Cassava: The New Bread

By Nicole Nankya

It isn’t a secret that the prices of commodities in Uganda have hiked over the past months. For instance, a bar of soap now costs seven thousand Ugandan shillings; a kilogram of sugar at four thousand Uganda shillings; and the common breakfast accompaniment, a loaf of big bread, goes for five thousand Uganda shillings. This has left many Ugandans complaining to the government for a solution to this high cost of living.

During the Labour Day celebrations, in his speech, the President of Uganda, Yoweri kaguta Museveni, urged Ugandans who cannot afford bread to opt for cassava. “If you’re complaining that there’s no bread or wheat, please eat” Muwogo “(cassava),” Museveni said. Ugandans received this with mixed reactions, e.g., humor. That aside, let’s focus on the bigger picture. The cassava Museveni mentioned has its benefits, uses, by products, and preparation. 

Cassava is an edible starchy root tuber that is white inside with a brown covering; it is believed to have originated in North America but is now popular in tropical and African countries. Some of its other names are manioc and yucca. Research shows it is a good source of carbohydrates and provides a high amount of vitamin c and protein. 

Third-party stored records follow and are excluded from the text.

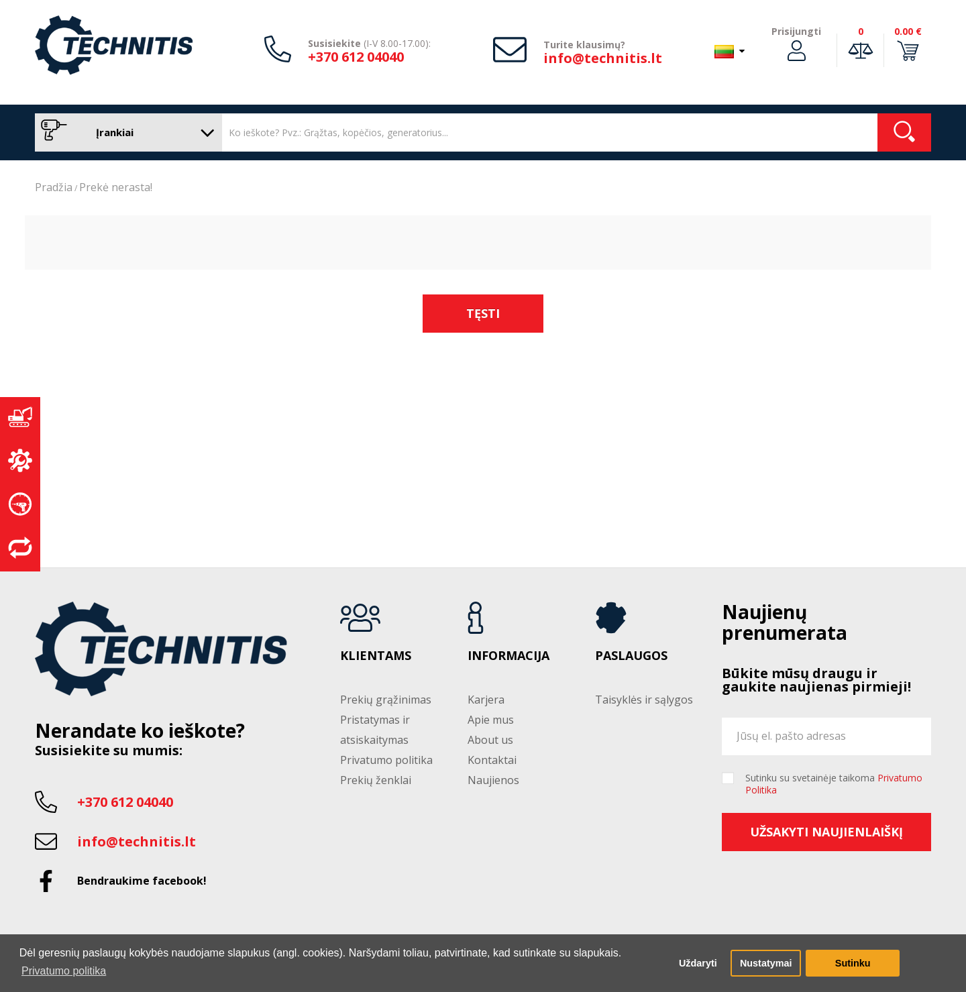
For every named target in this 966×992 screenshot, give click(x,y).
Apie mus (491, 719)
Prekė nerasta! (115, 187)
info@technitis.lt (602, 58)
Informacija (508, 656)
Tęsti (483, 313)
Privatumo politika (386, 760)
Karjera (486, 699)
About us (490, 739)
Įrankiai (125, 132)
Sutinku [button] (853, 963)
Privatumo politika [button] (63, 971)
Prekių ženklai (375, 780)
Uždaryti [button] (698, 963)
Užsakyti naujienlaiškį (826, 832)
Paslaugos (631, 656)
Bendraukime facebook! (142, 880)
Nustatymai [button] (766, 963)
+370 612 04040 (356, 57)
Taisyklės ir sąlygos (644, 699)
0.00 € (908, 31)
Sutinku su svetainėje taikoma (833, 784)
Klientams (375, 656)
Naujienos (493, 780)
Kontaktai (492, 760)
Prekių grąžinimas (385, 699)
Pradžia (53, 187)
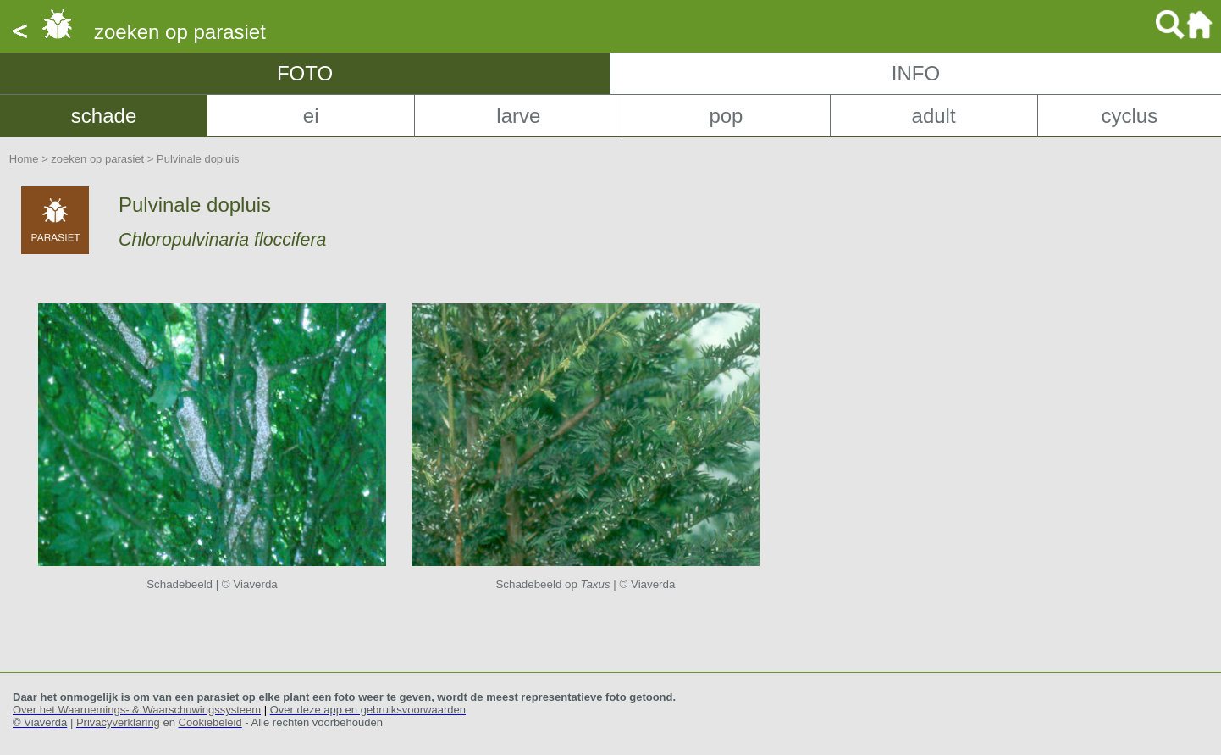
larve (518, 115)
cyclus (1129, 115)
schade (103, 115)
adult (934, 115)
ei (311, 115)
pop (726, 115)
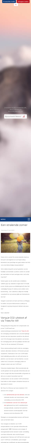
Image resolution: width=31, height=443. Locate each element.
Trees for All (24, 331)
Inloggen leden (23, 1)
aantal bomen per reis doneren (15, 394)
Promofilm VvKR (9, 1)
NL (16, 4)
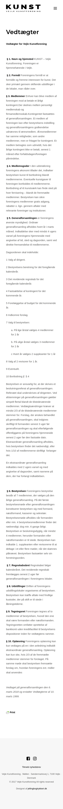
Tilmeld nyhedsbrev (31, 767)
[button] (55, 8)
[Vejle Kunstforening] (23, 8)
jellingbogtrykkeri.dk (37, 788)
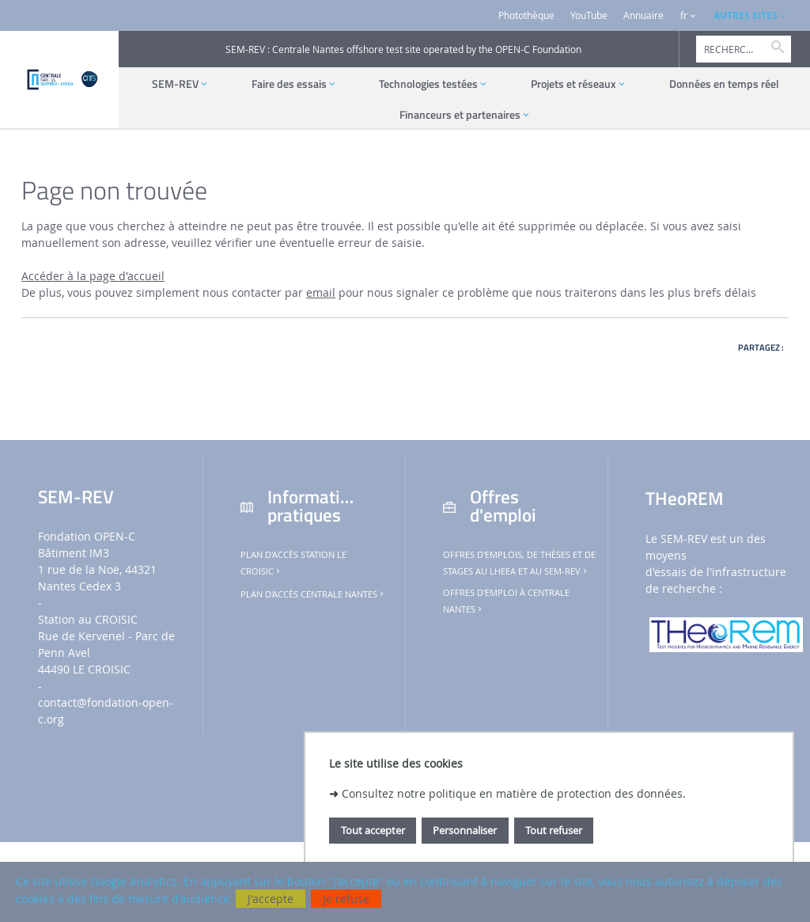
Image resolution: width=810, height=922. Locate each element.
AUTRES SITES (745, 15)
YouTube (589, 15)
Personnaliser (465, 830)
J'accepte (270, 898)
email (320, 292)
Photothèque (526, 15)
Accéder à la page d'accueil (93, 275)
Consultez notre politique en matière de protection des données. (514, 793)
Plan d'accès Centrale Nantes (313, 594)
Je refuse (346, 898)
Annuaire (643, 15)
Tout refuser (553, 830)
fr (683, 15)
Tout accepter (373, 830)
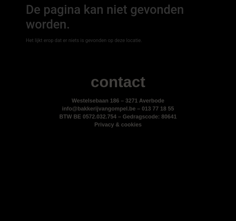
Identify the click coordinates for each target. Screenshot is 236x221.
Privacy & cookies (118, 125)
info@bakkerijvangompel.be (99, 109)
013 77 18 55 (158, 109)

They are different varieties of cassava grown in Uganda that derive their names from the areas where they are grown, the people who introduced the variant or its traits. These include: “Gilgil,” named after a village, “wabediyo,” because it cooks fast, “Fumba Chai,” NASE 14 and NASE 19, etc. The wholesale price of cassava is nine hundred Ugandan shillings per kilogram, and the tubers start at two thousand shillings and above.

Some of the common uses of manioc include: contributing to a balanced diet, lowering blood pressure due to potassium, promoting wound healing due to vitamin C, and providing satisfaction; according to a large percentage of Uganda Christian University students, cassava is the only food that can stay in your stomach for a longer period of time than other foods.

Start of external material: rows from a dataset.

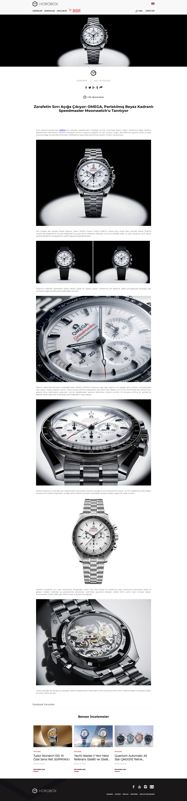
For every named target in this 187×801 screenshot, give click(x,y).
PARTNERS (134, 794)
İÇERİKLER (37, 11)
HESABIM (109, 794)
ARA (139, 11)
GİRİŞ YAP (150, 11)
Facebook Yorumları (44, 704)
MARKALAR (49, 11)
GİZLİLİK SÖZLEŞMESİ (147, 794)
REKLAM (126, 794)
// (93, 81)
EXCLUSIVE (62, 11)
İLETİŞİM (118, 794)
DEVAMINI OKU (39, 769)
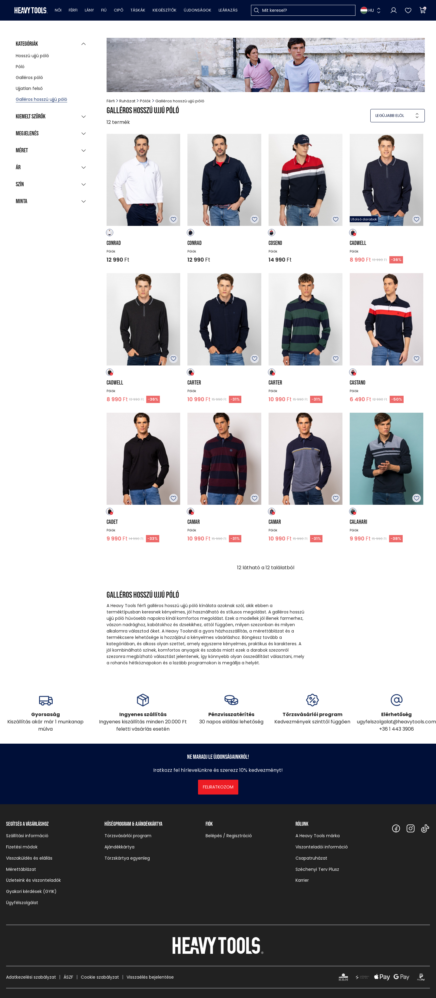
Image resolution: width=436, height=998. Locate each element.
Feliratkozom (218, 787)
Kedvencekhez (173, 219)
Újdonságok (197, 10)
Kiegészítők (165, 10)
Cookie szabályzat (100, 977)
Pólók (145, 101)
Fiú (104, 10)
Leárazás (228, 10)
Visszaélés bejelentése (150, 977)
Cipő (118, 10)
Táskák (137, 10)
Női (58, 10)
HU (367, 10)
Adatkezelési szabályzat (31, 977)
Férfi (73, 10)
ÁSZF (68, 977)
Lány (89, 10)
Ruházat (127, 101)
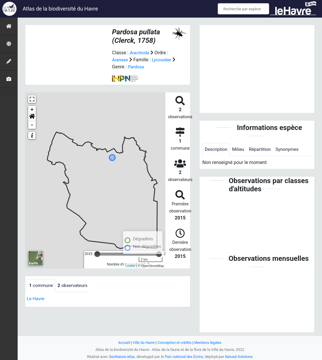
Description (217, 149)
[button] (32, 117)
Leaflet (130, 266)
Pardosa (140, 67)
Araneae (120, 59)
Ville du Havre (142, 342)
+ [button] (32, 109)
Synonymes (290, 149)
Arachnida (140, 52)
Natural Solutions (240, 356)
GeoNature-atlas (120, 356)
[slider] (97, 254)
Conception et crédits (174, 342)
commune (41, 285)
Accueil (122, 342)
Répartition (262, 149)
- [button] (32, 125)
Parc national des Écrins (184, 356)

Cassava can be prepared in multiple ways, such as: frying, boiling, baking, mashing, roasting, and fermenting. It is recommended to be stored in cold, dark conditions and preserved by curing, freezing, and drying.

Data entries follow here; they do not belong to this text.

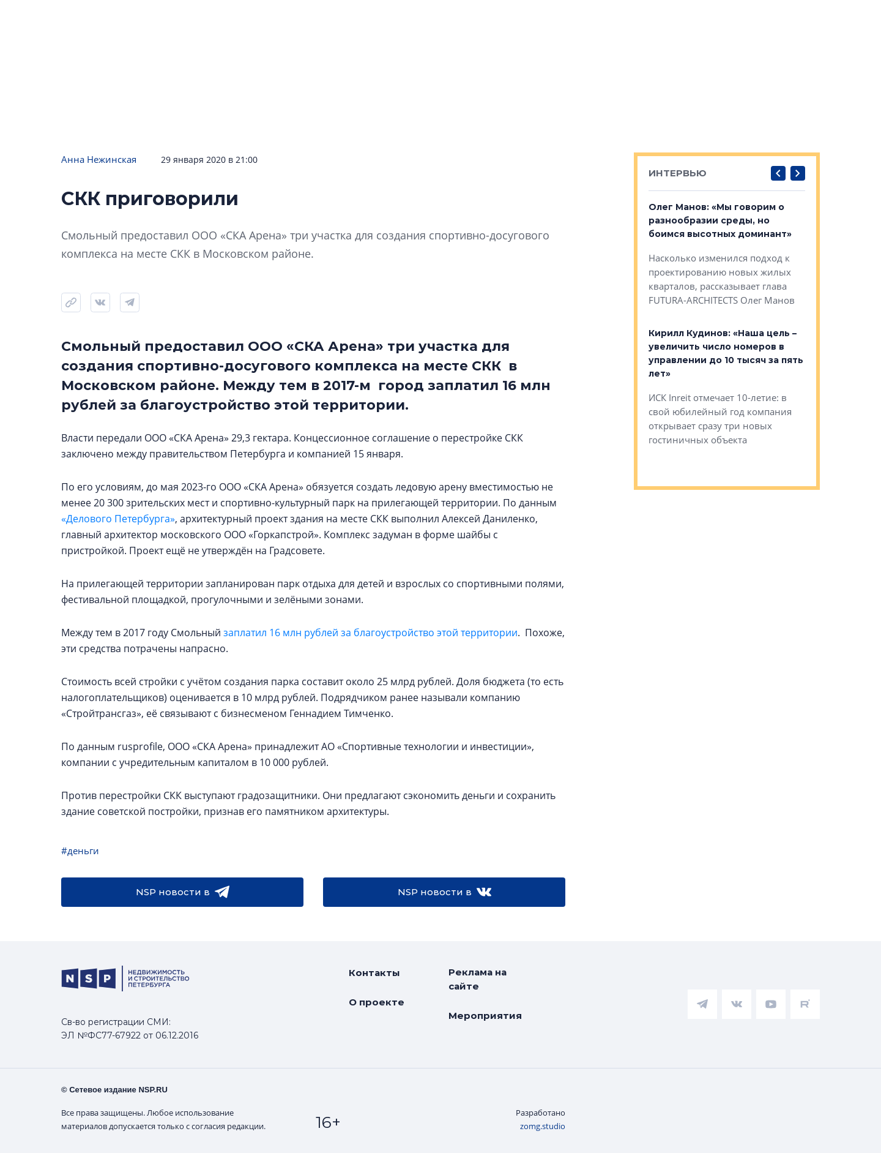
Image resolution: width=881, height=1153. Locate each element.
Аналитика (309, 19)
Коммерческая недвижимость (556, 19)
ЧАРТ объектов (132, 19)
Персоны (774, 19)
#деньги (80, 850)
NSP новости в (182, 892)
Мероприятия (485, 1015)
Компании (693, 19)
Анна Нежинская (98, 159)
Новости (37, 19)
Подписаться (192, 56)
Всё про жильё (406, 19)
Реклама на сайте (477, 979)
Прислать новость (312, 56)
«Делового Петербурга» (118, 518)
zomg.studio (542, 1126)
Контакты (374, 972)
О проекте (376, 1002)
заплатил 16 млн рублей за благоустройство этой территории (370, 632)
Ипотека (226, 19)
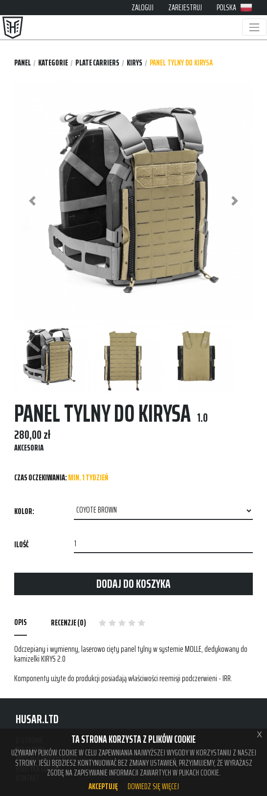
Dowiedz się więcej (153, 786)
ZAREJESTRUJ (185, 7)
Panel (22, 63)
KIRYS (134, 63)
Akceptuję (103, 786)
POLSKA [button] (234, 7)
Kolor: (24, 511)
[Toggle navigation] (254, 27)
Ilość (21, 544)
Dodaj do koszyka (133, 583)
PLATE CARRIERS (97, 63)
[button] (32, 201)
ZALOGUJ (143, 7)
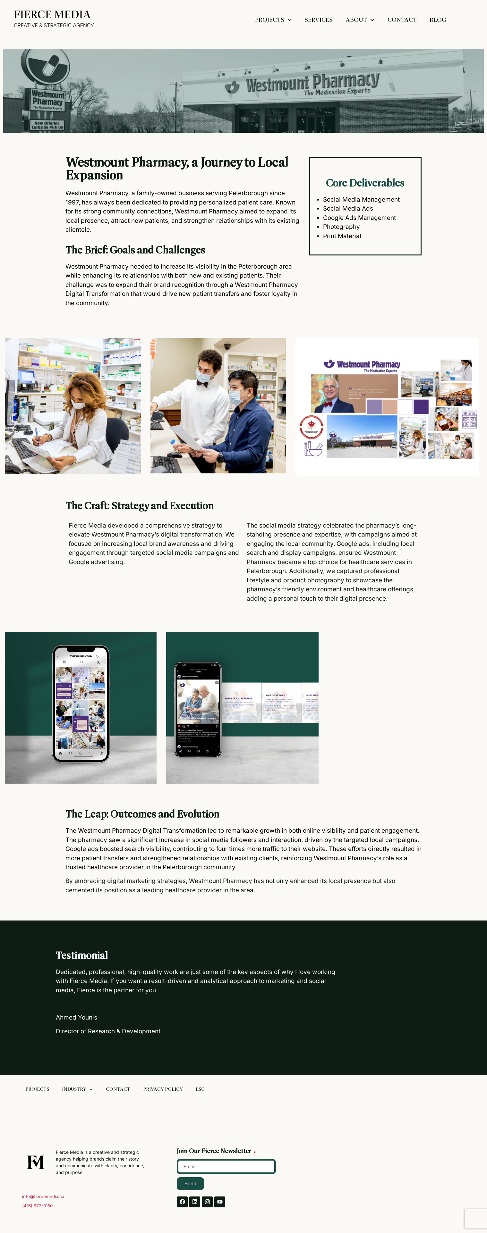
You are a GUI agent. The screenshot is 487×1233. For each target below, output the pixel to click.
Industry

Yucca is a tuber that is 2 in 1 (the tuber as the food and the leaves as the sauce) and produces a number of byproducts that include: cassava flour, bread, laundry starch, alcoholic beverages, dried cassava chips, cassava paste, cassava starch, and cassava pasta etc. From these, a number of African delicacies are derived, such as: “fufu” from west Africa; “bammy” and “garri” from Nigeria; “katogo” from Uganda; fermented and baked semolina; “kwem” from Cameroon; “kisanvu” from Tanzania etc.

I approached some UCU students and asked what they thought of cassava and whether they were willing to try it as an alternative to bread, as the president suggested.This is what they had to say:

Nanjwan Longyi, a third student doing a Bachelor of Science in Information Technology, appreciates the affordability and satisfaction cassava gives, though he prefers bread to it and opts for it when he doesn’t have money for bread.

“I like cassava because it is affordable and satisfying, though I still choose bread over it,” Nanjwan said. I can only opt for it when I don’t have money for bread.

According to the USDA National Nutrient Database, cassava flour provides more protein and fiber than white flour, which is what white bread is made out of.